Auszug:
Anschließend wird eine sektorenübergreifende Grundversorgung gefordert:
„Es braucht eine wohnortnahe, kostenlose Gesundheitsversorgung. Dafür muss der Bund sektorenübergreifende Behandlung und regionale Grundversorgung verlässlich und ausreichend zu finanzieren.“
Ja, gerne, aber wie soll diese „sektorenübergreifende Grundversorgung“ konkret aussehen, wie spielen hier der ambulante und der stationäre Sektor zusammen, wie die verschiedenen Versicherungszweige?
Und der letzte Satz dieses Abschnitts lautet:
„Bund und Länder müssen nachhaltig in die Krankenhäuser investieren! Die Vermögensteuer kann ihnen dabei helfen.“
Warum Bund und Länder? Soll die Finanzierung der Investitionskosten künftig geteilt werden? Und was bedeutet, dass die Vermögenssteuer “helfen kann”? Ist das mehr als Populismus? Die Hundesteuer kann auch helfen.
Ambulante Versorgung
„Wir wollen kommunale Versorgungszentren als Rückgrat der wohnortnahen Gesundheitsversorgung fördern!“
Ist hier an kommunal getragene MVZs gedacht? An das Modell Poliklinik? Geht es um Lauterbachs Level-1-Kliniken? Um seine (vorerst gescheiterte) Idee mit den Gesundheitskiosken? Oder um etwas ganz Neues? Und was geschieht in einem System mit „kommunalen Versorgungszentren“ mit den Hausarztpraxen?

Untersuchte Daten:
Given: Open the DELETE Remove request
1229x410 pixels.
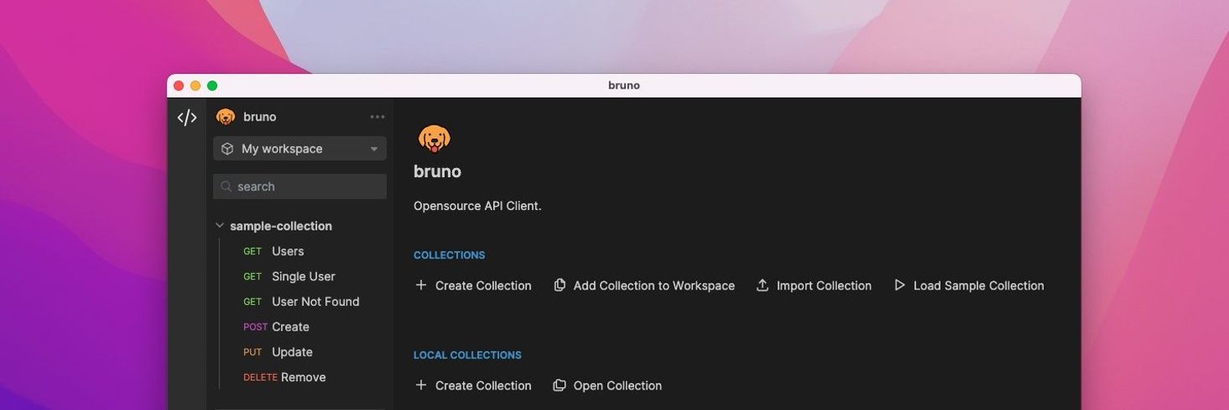Looking at the screenshot, I should (x=302, y=377).
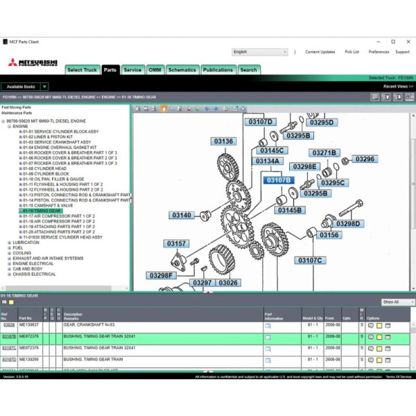Viewport: 416px width, 416px height.
Task: Click reference number 03107C link in table
Action: pos(10,348)
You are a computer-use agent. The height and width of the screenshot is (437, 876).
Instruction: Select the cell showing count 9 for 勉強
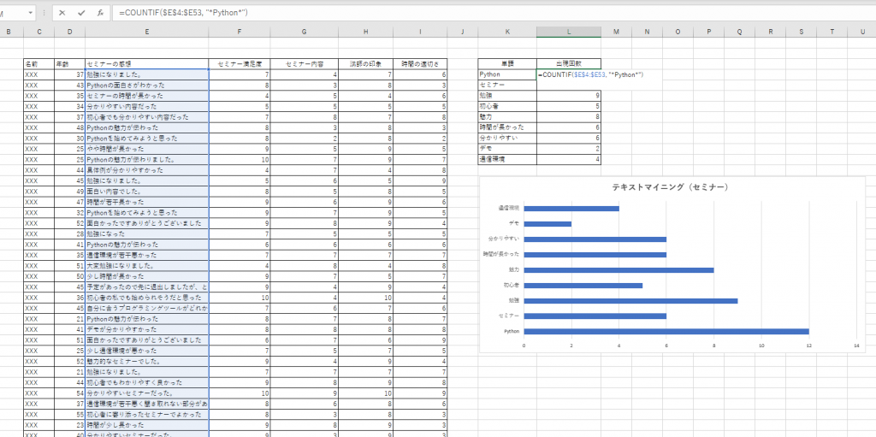point(569,96)
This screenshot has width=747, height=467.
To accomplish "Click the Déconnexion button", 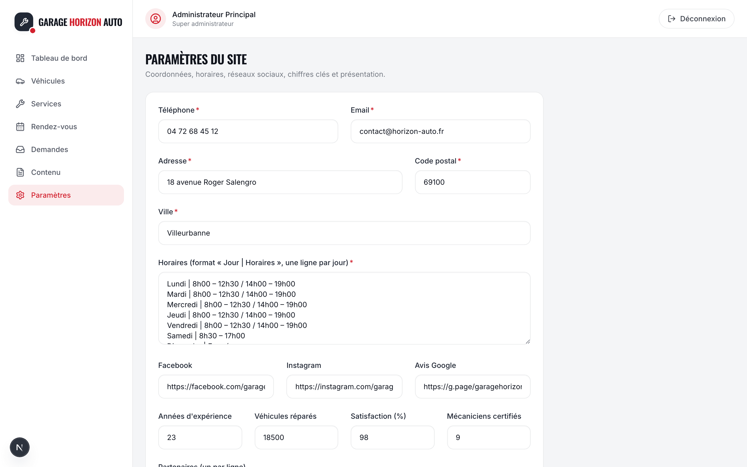I will tap(696, 19).
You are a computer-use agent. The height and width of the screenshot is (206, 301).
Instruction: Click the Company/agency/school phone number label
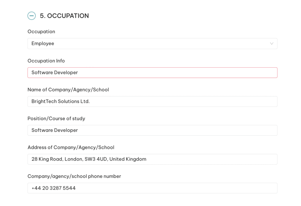click(74, 176)
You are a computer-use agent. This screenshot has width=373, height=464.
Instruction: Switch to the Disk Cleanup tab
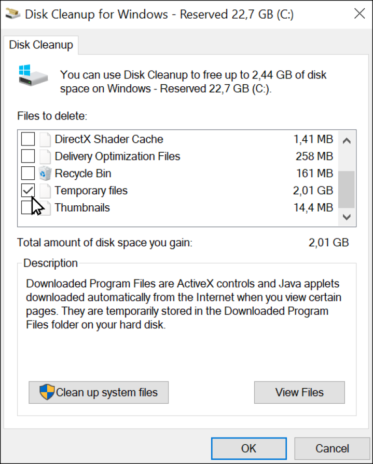point(41,45)
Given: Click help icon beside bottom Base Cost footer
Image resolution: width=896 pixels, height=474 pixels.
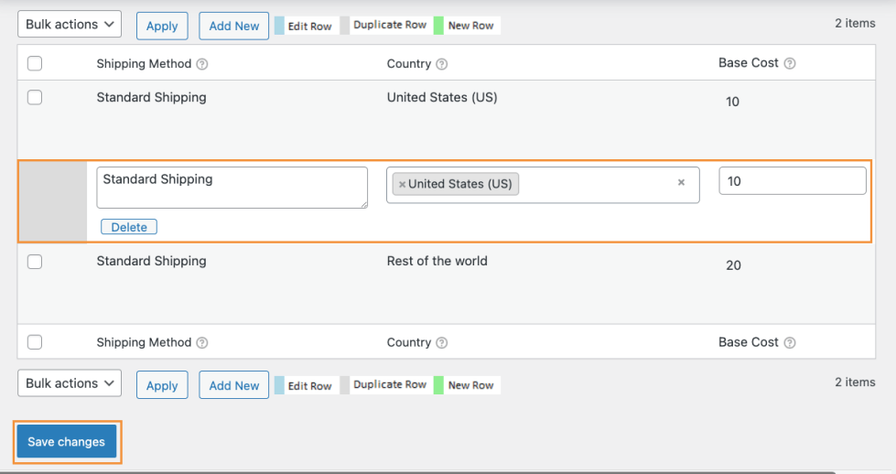Looking at the screenshot, I should coord(790,343).
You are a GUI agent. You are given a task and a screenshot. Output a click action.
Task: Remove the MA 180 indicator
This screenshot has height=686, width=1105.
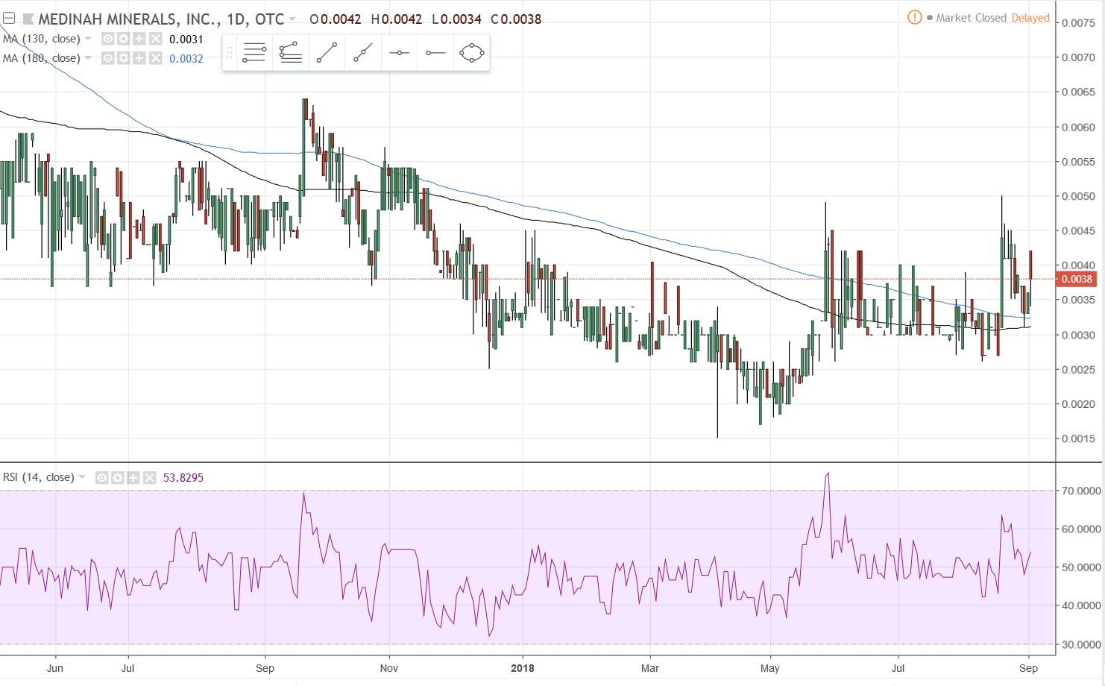click(x=155, y=58)
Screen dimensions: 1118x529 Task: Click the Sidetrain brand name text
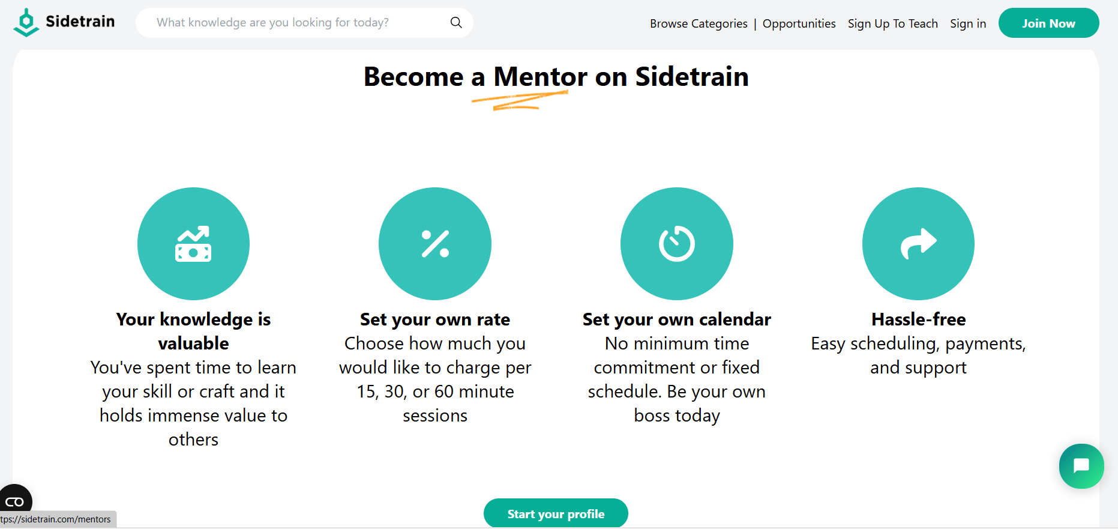coord(80,22)
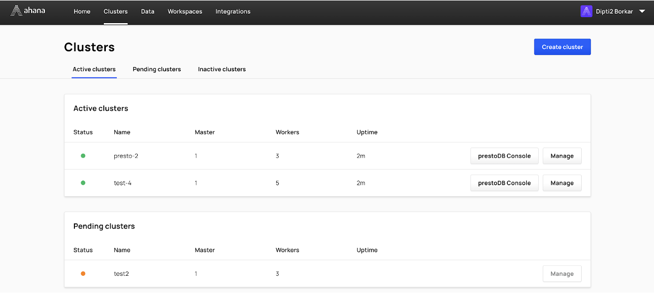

Arbeitsauftrag A: Der Auszug fragt, was mit den „kommunalen Versorgungszentren“ gemeint sein könnte. Nennen Sie alle bereits bestehenden Modelle oder Ideen, die er dabei als mögliche Deutung anführt.
Arbeitsauftrag B: Welche andere Steuer zieht der Auszug zum Vergleich mit der Vermögensteuer heran?

Schriftliche Antwort A:
- kommunal getragene MVZs
- das Modell Poliklinik
- Lauterbachs Level-1-Kliniken
- Lauterbachs (vorerst gescheiterte) Idee mit den Gesundheitskiosken

Schriftliche Antwort B: Die Hundesteuer.